Several years ago, I attended lots of conferences. It just seemed like the thing to do.
I attended Christian conferences, writing conferences, a state homeschool conference, and essential oil conferences.
I was all about learning and networking and growing my blog and business.
Then I hit a plateau that wouldn’t budge.
We moved to Europe and all that went out the window.
All that time and money I spent on the conferences doesn’t even seem to matter now.
I wasn’t able to keep up with my business at all and I put my blog on the back burner.
I didn’t feel I could maintain a relationship with many authors, bloggers, and oilers.
I found I didn’t often agree with them or their values. I quit writing for other blogs.
I take fewer sponsored jobs now and seldom review products.
I’m pickier and choosier.
Now we’re back in the States, but I have little desire to pick it back up.
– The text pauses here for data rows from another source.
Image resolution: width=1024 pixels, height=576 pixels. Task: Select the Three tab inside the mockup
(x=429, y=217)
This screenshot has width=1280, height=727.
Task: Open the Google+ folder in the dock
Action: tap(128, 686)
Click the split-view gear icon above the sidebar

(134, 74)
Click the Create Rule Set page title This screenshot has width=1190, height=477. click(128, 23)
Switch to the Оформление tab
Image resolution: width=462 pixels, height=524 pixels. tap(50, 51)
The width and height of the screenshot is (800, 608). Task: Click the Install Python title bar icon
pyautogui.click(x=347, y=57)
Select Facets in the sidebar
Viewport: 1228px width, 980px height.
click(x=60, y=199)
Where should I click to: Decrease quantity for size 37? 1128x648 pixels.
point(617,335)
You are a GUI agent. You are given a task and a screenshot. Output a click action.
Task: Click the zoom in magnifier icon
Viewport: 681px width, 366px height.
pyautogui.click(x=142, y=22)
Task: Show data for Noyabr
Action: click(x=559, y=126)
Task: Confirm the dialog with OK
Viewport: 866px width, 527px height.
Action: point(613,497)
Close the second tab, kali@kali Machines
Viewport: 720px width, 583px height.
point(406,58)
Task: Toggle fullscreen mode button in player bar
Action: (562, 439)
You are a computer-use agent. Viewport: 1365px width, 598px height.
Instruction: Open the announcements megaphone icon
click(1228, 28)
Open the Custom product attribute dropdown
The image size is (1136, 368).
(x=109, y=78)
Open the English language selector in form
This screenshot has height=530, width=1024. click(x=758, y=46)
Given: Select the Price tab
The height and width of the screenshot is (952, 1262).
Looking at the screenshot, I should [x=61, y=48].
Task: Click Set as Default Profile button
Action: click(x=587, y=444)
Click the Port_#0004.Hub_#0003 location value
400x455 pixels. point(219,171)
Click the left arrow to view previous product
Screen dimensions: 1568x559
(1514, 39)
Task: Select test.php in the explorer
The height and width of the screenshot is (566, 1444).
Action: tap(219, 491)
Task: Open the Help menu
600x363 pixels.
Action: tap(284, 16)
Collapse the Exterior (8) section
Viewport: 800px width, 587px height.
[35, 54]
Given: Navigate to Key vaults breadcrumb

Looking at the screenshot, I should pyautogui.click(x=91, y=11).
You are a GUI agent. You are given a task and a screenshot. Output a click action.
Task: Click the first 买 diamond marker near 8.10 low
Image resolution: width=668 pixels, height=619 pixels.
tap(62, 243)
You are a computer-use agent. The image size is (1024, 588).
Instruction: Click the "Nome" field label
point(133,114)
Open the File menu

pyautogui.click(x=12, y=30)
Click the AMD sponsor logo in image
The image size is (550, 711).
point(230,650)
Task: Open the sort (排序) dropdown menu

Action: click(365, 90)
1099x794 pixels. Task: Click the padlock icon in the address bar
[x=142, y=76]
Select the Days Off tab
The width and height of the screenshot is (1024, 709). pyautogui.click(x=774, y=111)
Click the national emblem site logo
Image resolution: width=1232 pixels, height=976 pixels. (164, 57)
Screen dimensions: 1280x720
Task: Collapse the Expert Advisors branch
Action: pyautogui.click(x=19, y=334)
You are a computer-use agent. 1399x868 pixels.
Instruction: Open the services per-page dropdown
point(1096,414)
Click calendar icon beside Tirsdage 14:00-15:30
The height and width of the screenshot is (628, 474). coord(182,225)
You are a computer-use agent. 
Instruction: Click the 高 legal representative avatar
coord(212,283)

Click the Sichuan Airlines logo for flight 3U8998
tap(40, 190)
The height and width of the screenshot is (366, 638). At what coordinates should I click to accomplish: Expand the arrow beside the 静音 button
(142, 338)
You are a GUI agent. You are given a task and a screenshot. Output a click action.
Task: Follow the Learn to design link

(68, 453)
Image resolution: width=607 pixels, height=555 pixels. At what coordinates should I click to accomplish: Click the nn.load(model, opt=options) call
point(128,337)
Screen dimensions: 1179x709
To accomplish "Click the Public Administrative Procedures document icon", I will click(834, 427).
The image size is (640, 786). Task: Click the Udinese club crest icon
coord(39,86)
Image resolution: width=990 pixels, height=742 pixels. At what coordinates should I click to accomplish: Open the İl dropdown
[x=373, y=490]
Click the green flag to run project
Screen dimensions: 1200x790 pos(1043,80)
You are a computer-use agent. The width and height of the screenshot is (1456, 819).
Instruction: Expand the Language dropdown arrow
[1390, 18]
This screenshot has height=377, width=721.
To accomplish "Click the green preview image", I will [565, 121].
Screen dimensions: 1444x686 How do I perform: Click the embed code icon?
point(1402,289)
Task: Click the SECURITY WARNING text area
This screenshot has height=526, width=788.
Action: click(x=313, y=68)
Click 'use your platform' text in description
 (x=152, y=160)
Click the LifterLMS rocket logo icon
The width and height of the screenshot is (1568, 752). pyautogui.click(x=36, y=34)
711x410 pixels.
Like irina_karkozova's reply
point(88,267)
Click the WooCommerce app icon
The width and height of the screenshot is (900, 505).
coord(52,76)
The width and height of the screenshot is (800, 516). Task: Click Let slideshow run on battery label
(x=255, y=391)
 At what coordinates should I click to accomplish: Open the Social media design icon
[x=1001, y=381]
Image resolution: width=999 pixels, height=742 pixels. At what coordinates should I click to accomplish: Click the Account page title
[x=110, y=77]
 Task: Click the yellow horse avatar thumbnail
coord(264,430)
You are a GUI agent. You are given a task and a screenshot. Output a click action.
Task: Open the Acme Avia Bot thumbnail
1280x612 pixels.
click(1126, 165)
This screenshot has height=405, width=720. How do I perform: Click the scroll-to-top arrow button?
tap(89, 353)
I don’t want to go to conferences.
There are so many conferences for bloggers, writers, oilers, homeschoolers, religion…you name it.
I don’t feel the conferences really have all that much to offer me for the high price tag.
I feel selfish for wasting weeks of my time and so much money on plane tickets and hotels. I missed my family and they missed me. It just wasn’t worth it.
Many of the moms at the conferences I attended were just so excited to experience some freedom, but I found I didn’t have much in common with them. Conversations lagged and then it became awkward and embarrassing.
Online personas are often very different from the reality and several bloggers got very upset when I didn’t recognize them right away from their online headshots…or remember them the next day. One lady was very blonde in her profile pic, but in person had very dark hair and I just couldn’t reconcile it in my brain over the weekend. Some bloggers use images obviously from a long time ago and they just look completely different in reality.
There are so many people and it can be really overwhelming. I’m an introvert and was bombarded with too much.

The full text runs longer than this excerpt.